SanCor pidió su propia quiebra y profundiza una crisis que arrastra hace años

Judiciales | La histórica cooperativa láctea atraviesa uno de los momentos más críticos de su historia. A una deuda millonaria y reiterados intentos fallidos de reestructuración, se suma un viejo conflicto internacional que aún impacta en sus finanzas.


La empresa láctea SanCor volvió a quedar en el centro de la escena tras solicitar su propia quiebra, en un contexto de profunda crisis económica y financiera que se viene agravando desde hace años. La firma, que supo ser una de las principales cooperativas del país, ya había iniciado un concurso preventivo de acreedores como intento de evitar el colapso, acumulando un pasivo que en distintos momentos fue estimado en cientos de millones de dólares. Sin embargo, las gestiones no lograron revertir la situación.

Durante los últimos años, la empresa intentó sin éxito distintas estrategias: reestructuraciones internas, acuerdos con inversores, venta de activos y reducción de personal, en medio de una caída sostenida de su actividad. En paralelo, la Justicia avanzó en la verificación de créditos, dejando en evidencia la magnitud del endeudamiento y la complejidad del escenario, con fuerte presencia de acreedores fiscales, financieros y laborales.

Un problema que viene de larga data

A la delicada situación actual se suma un conflicto que la empresa arrastra desde hace más de una década y que sigue teniendo impacto: una millonaria deuda impaga por parte de Venezuela. Según fuentes vinculadas a la cooperativa, ese país mantiene un saldo pendiente de unos 18 millones de dólares por exportaciones de leche en polvo realizadas en el marco de acuerdos bilaterales.

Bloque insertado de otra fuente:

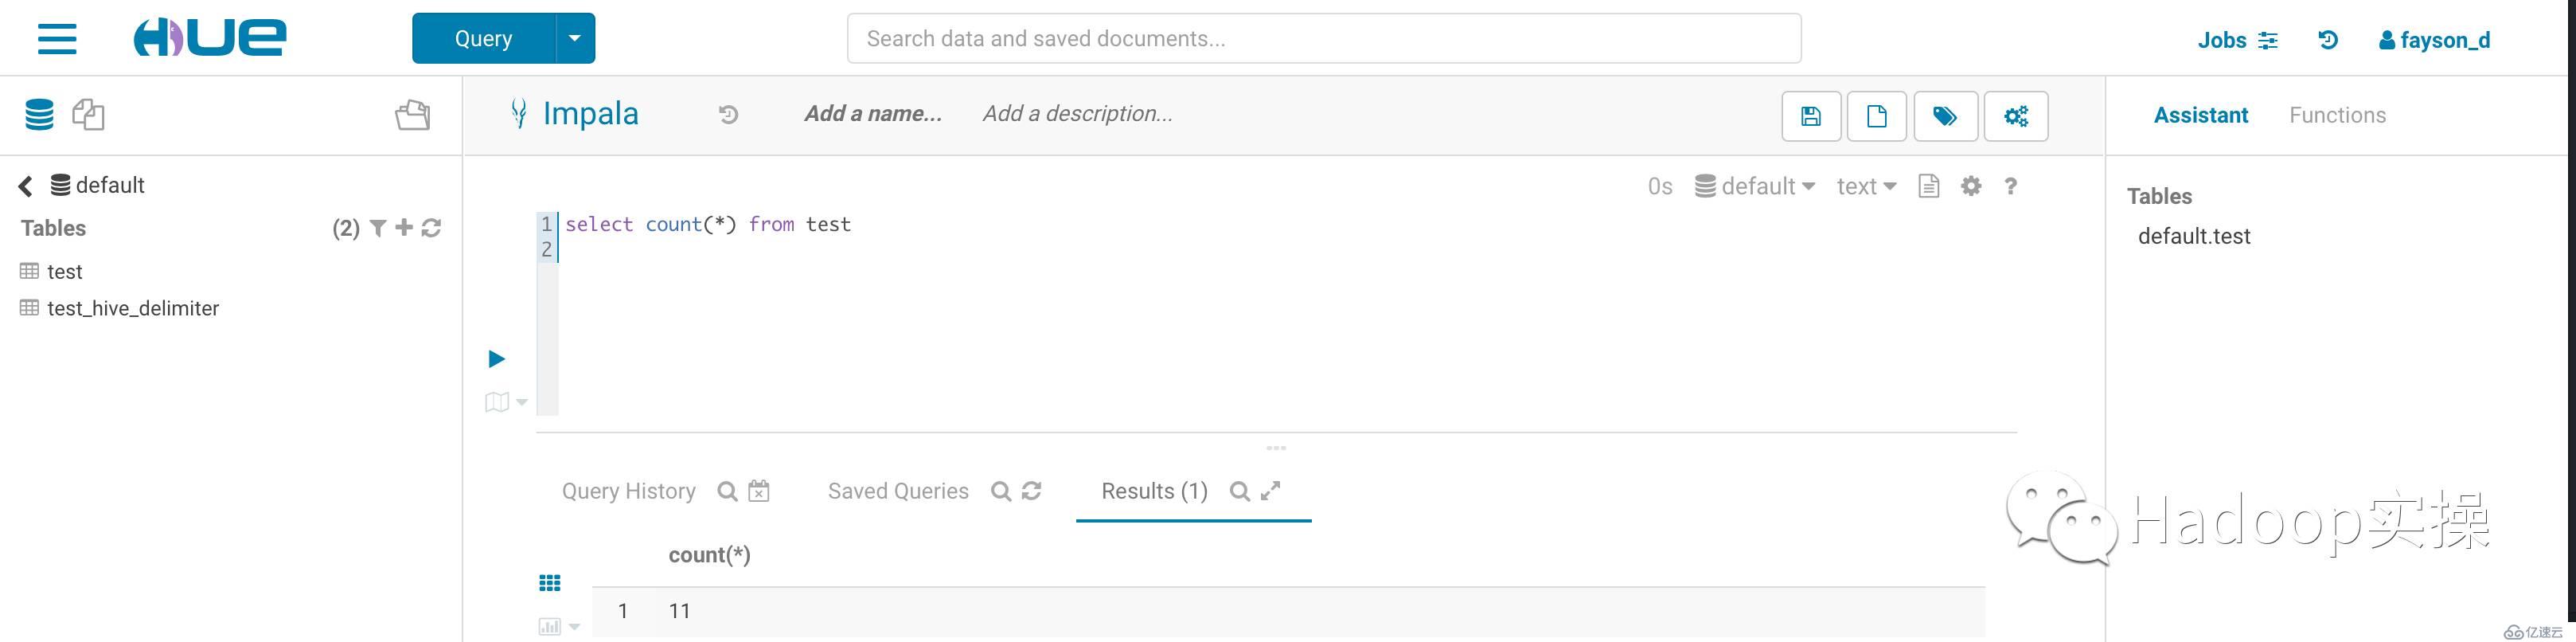Open the test_hive_delimiter table

pyautogui.click(x=132, y=308)
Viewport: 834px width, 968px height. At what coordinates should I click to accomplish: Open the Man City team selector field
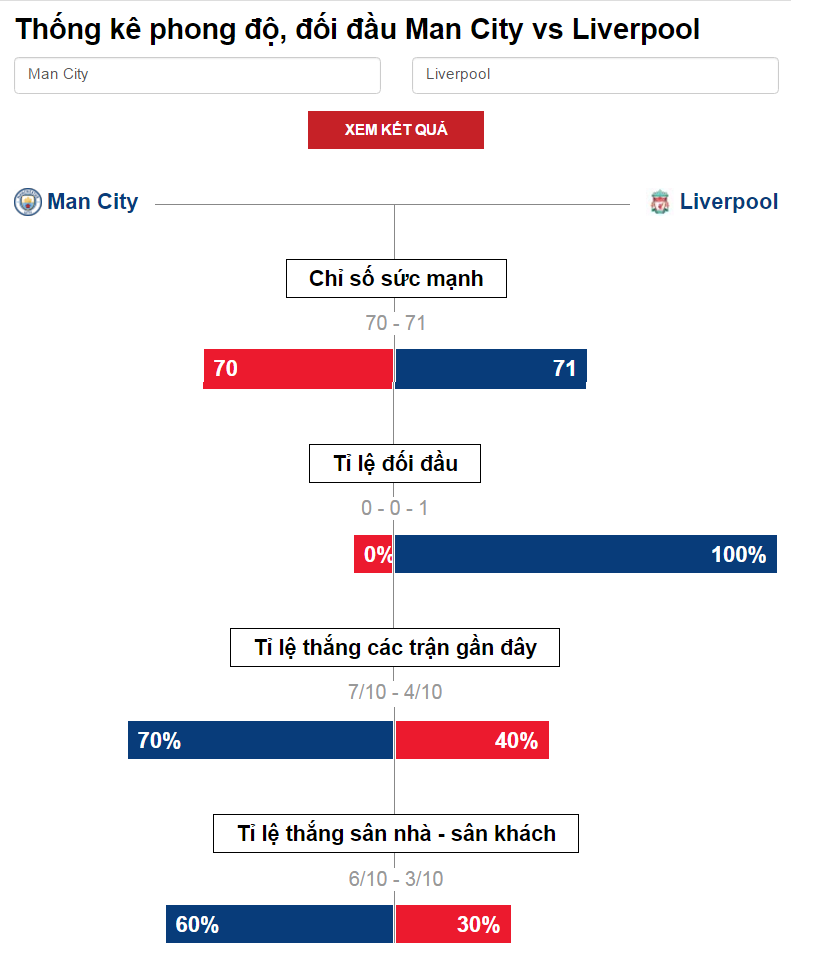(x=198, y=75)
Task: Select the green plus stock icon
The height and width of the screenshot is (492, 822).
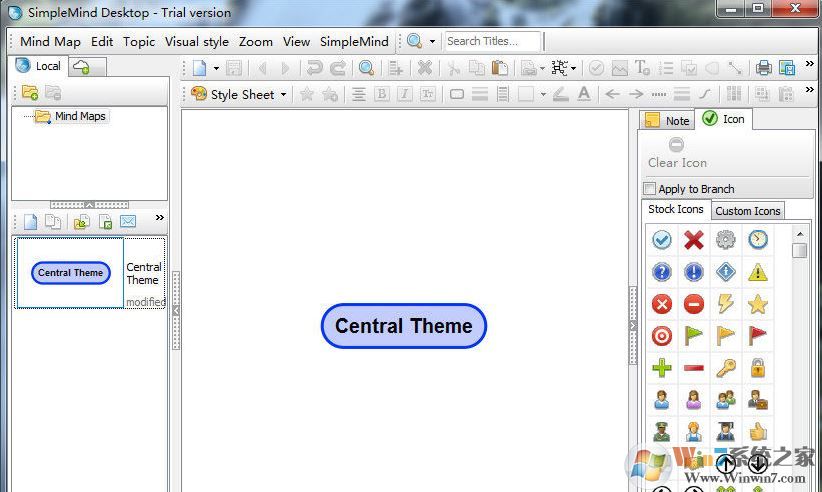Action: pos(661,368)
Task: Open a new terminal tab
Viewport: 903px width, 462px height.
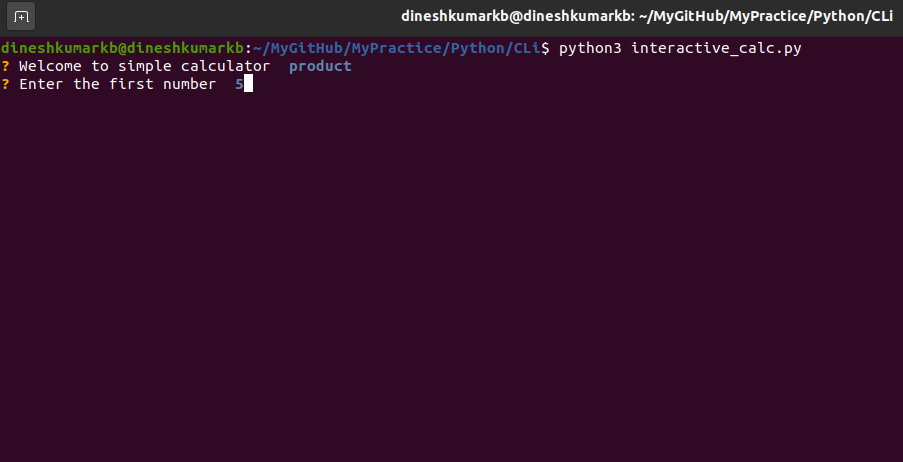Action: click(x=21, y=17)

El origen del vínculo se remonta a 2006, cuando tras frustrarse un acuerdo con el grupo Adecoagro, SanCor firmó un convenio con el Banco de Desarrollo Económico y Social de Venezuela (Bandes), que incluyó un adelanto de fondos a cambio del suministro de productos lácteos y transferencia de tecnología. Ese acuerdo permitió en su momento cancelar parte de una deuda que rondaba los 200 millones de dólares, principalmente con entidades financieras nacionales e internacionales.

No obstante, con el correr de los años, nuevas operaciones comerciales dentro del fideicomiso bilateral derivaron en una deuda adicional que nunca fue completamente saldada. Si bien una parte fue cancelada, el saldo restante —unos 18 millones de dólares— nunca pudo ser recuperado, pese a reiteradas gestiones ante distintos gobiernos argentinos. En el contexto actual, además, las tensiones diplomáticas reducen aún más las posibilidades de cobro.

Un escenario cada vez más complejo

La crisis de SanCor no solo impacta en la empresa, sino también en toda la cadena láctea, por su peso histórico en el sector y la cantidad de empleos directos e indirectos vinculados a su actividad. En los últimos meses, incluso sectores vinculados a los trabajadores habían advertido sobre la imposibilidad de sostener la operación en las condiciones actuales, en medio de deudas salariales y dificultades productivas.

El pedido de quiebra marca así un punto de inflexión para la cooperativa, cuyo futuro queda ahora sujeto a las decisiones judiciales y a la eventual aparición de alternativas que permitan sostener, al menos parcialmente, su estructura productiva.